Sexta-feira, 8 de Junho de 2007

Estado Maldito

Um excelente post no Combustões, que desmonta alguns dos mitos sobre um dos episódios do conflito israelo-palestiniano.

A guerra de Junho de 1967 não foi uma guerra de agressão: foi uma campanha preventiva. A guerra de 1967 não foi a causa do actual impasse no Médio Oriente, mas apenas confirmou a prevalência israelita num conflito que se iniciara em 1948, quando os países árabes circunvizinhos não aceitaram as disposições da ONU e atacaram o novo Estado hebraico. A guerra de 1967 ditou o início da contestação a regimes laicos socializantes satelizados pela URSS, implicou a radicalização do fanatismo e do integrismo islâmicos e veio confirmar o profundo corte existente entre o Ocidente e o mundo árabe. O mundo árabe escolhera o bloco de Leste. Derrotado e frustrado, virou-se para um passado glorioso mas morto. O mundo árabe fez e continua a fazer as piores escolhas: quis ser socialista quando não devia; quer ser anti-ocidental quando não pode.

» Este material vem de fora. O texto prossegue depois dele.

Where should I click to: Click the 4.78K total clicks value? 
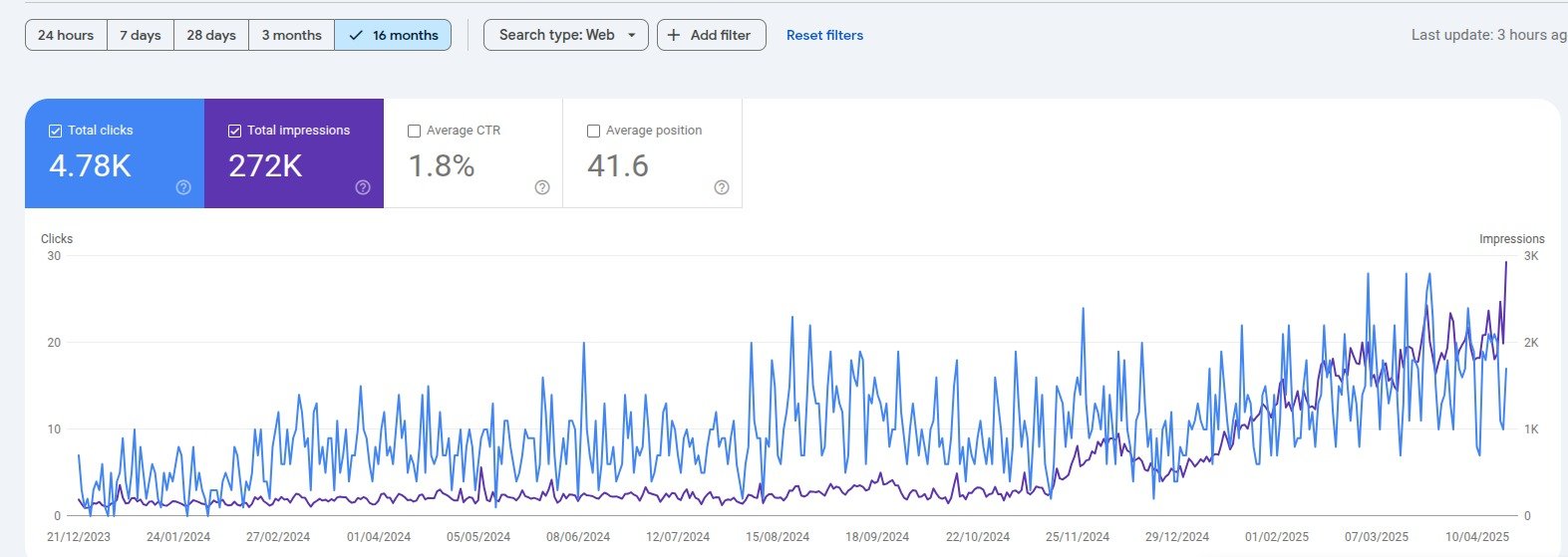[x=90, y=165]
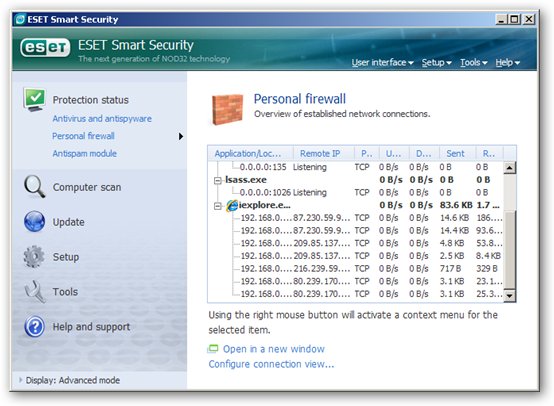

Outro mito que tem-se vindo a espalhar é sobre a origem da criação do estado de Israel. A argumentação muitas vezes utilizada sobre a preponderância dos Estados Unidos na criação do novo estado e, especialmente, os seus propósitos, são totalmente contrários à realidade - o que não invalida que os americanos tenham sido um dos maiores apoiantes da causa do estado hebraico, mas esse apoio já vinha de há muito tempo atrás. Se houve país que tentou tirar proveito dum novo estado na região foi a União Soviética - apesar desta sempre ter seguido uma politica anti-sionista - mas que via naquele novo país uma forma de retirar rapidamente a influência do Reino Unido na região do médio oriente, e ambicionava tornar o estado hebraico numa nova república socialista. Só quando a União Soviética percebe que o estado recém formado adopta o modelo ocidental de sociedade, é que muda de lado, passando a apoiar o lado árabe. Já sobre as escolhas do mundo árabe, as más escolhas já vinham de trás. Desde o tempo em que os lideres religiosos palestinianos decidiram dar apoio ao regime nazi alemão, em troca da garantia de um estado palestiniano, tendo como contrapartida o exterminio do povo judeu da região. De facto, sempre se colocaram do lado errado da barricada.